Le policy mix expansionniste en Europe est le pire des policy mixes à l’exclusion de tous les autres

Didier Borowski, responsable « global views » chez Amundi
Le fonds de relance NGEU (Next Generation EU), voté à l’été 2020, est devenu pleinement opérationnel cet été. Les premières émissions de dette commune ont connu un franc succès auprès des investisseurs. La balle est désormais dans le camp des gouvernements qui doivent respecter leurs engagements et mettre en place les réformes promises.
Les défis sont multiples. Sur le plan économique, la croissance potentielle est faible et les dettes publiques et privées encore plus élevées qu’avant-crise. La zone euro manque paradoxalement d’investissement alors qu’elle dispose d’une épargne abondante. Sur le plan financier, l’Europe des capitaux est encore trop fragmentée et le système trop bancarisé, ce qui limite la résilience de la zone euro et bride le potentiel de croissance à moyen terme. Les investissements transfrontaliers sont insuffisants. Sur le plan environnemental, la « demande sociale » pour le changement est élevée dans toute l’Europe. La percée très probable des Verts et du SPD lors des élections législatives allemandes du 26 septembre achèvera de montrer que les lignes bougent. Enfin, sur le plan géopolitique, la crise afghane montre cruellement que l’Europe de la défense est encore lettre morte. L’Europe doit se renforcer pour être crédible et faire face aux deux hyperpuissances que sont les Etats-Unis et la Chine.
Le NGEU, couplé à des taux d’intérêt réels historiquement faibles, offre une opportunité historique pour remettre en selle l’Union européenne (UE) et la zone euro, et tenter de relever ces défis. Améliorer le positionnement de l’Europe dans le secteur des énergies renouvelables, accélérer la digitalisation de pans entiers de l’économie, permettre le rattrapage des économies les plus durement touchées par la crise du Covid et, en définitive, accroître le potentiel des économies sont des conditions nécessaires. La contrainte de la dette est naturellement allégée par la faiblesse des taux d’intérêt réels, ce qui augmente les marges de manœuvre budgétaires à court terme. Mais l’erreur serait de considérer que les taux resteront indéfiniment à leur niveau actuel. Le fardeau de la stabilisation macroéconomique ne peut reposer sur le seul policy mix. Les taux négatifs et les achats de titres fragilisent le système financier, avec un bénéfice économique de plus en plus douteux. Le policy mix expansionniste est devenu, à ce stade du cycle, le pire des policy mixes… à l’exclusion de tous les autres.

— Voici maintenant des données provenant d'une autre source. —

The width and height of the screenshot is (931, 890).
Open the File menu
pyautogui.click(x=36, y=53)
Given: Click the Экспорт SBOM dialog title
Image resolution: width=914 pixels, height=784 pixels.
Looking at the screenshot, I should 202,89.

En particulier, mobiliser les leviers budgétaire et monétaire ne suffira pas pour accroître la compétitivité européenne. Il ne s’agit pas uniquement d’accroître la compétitivité externe, mais surtout d’améliorer l’attractivité pour les investissements. La zone euro est pénalisée par une architecture financière trop fragile aux yeux des investisseurs étrangers. Il s’ensuit une forme de prime de risque politique sur les actifs européens qui sont touchés davantage par la défiance dès que les conditions se détériorent. Il est donc primordial que le policy mix expansionniste actuel s’accompagne d’une amélioration de l’architecture financière et d’une reprise des réformes structurelles.

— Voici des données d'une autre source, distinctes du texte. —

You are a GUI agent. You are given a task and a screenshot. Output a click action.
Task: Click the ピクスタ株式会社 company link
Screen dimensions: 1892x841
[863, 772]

Il faut favoriser la circulation de l’épargne au sein de la zone. Les ménages ont une allocation sous-optimale, avec une détention excessive de titres de dette. Il faut renforcer l’éducation financière des épargnants et les inciter à diversifier leur épargne sur des actifs risqués, notamment avec des investissements transfrontaliers européens. Enfin, la zone euro est encore trop bancarisée : il faut faciliter l’accès des PME au marché des capitaux. Et ce d’autant que les banques sont fragilisées par la faiblesse des taux d’intérêt et par la détention de leur propre dette souveraine. Enfin, il faut avancer sur le terrain de l’harmonisation fiscale.
Or depuis la crise du Covid, l’Union des marchés des capitaux (UMC) n’a guère progressé. On compare souvent l’union monétaire européenne à l’expérience américaine. Les travaux empiriques montrent que le « partage des risques » – bien davantage que l’intégration fiscale et budgétaire – est ce qui permet aux Etats américains d’absorber les chocs asymétriques. La résilience de l’économie américaine vient en particulier du fait que les entreprises se financent davantage sur les marchés. En Europe, l’existence d’un système financier plus intégré augmentera la résilience du système face aux chocs futurs.
Le NGEU et la dette commune européenne offrent une chance historique de transformer l’essai.